** Data provided **

'''

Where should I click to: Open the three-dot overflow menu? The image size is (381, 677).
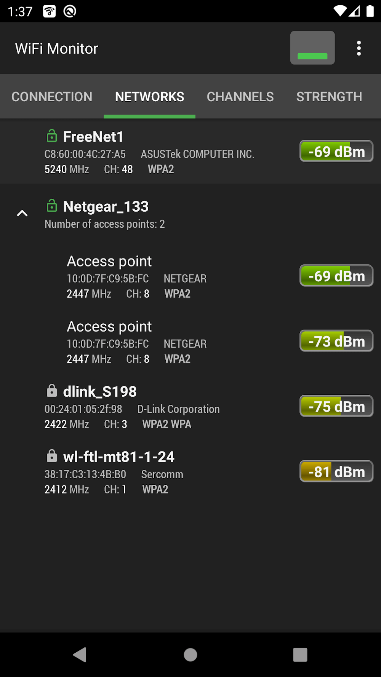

'''
'''

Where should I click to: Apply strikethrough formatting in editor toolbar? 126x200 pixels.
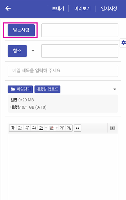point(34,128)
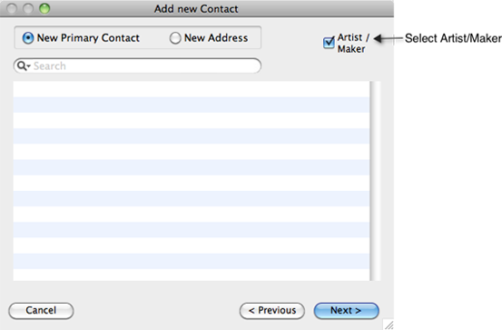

'''
'''

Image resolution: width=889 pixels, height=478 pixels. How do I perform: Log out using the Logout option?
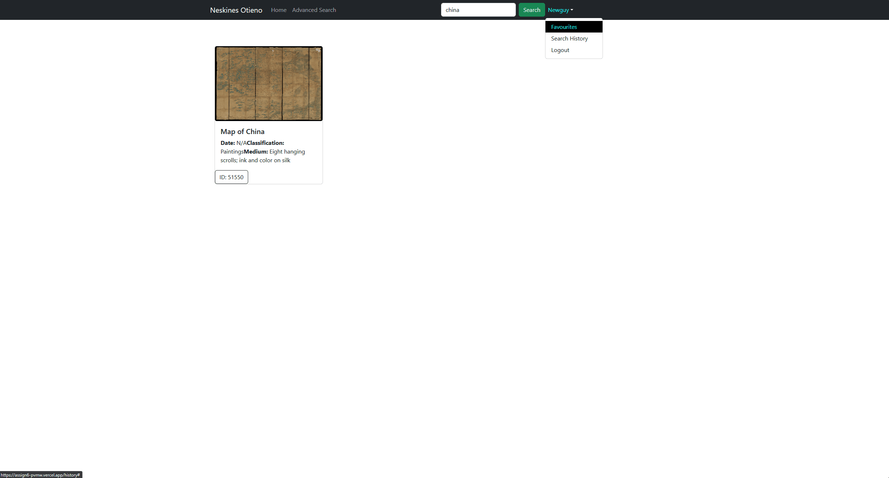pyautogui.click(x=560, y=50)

'''

** Goal of the exercise **
Reproduce the stretch of the listing from the line containing "Image resolution: width=889" through the line containing "pyautogui.click(x=560, y=50)", substituting "Sign out" for "Log out" and leaving everything else unchanged. Omit the pictures from your answer.

** Exercise output **
Image resolution: width=889 pixels, height=478 pixels. How do I perform: Sign out using the Logout option?
pyautogui.click(x=560, y=50)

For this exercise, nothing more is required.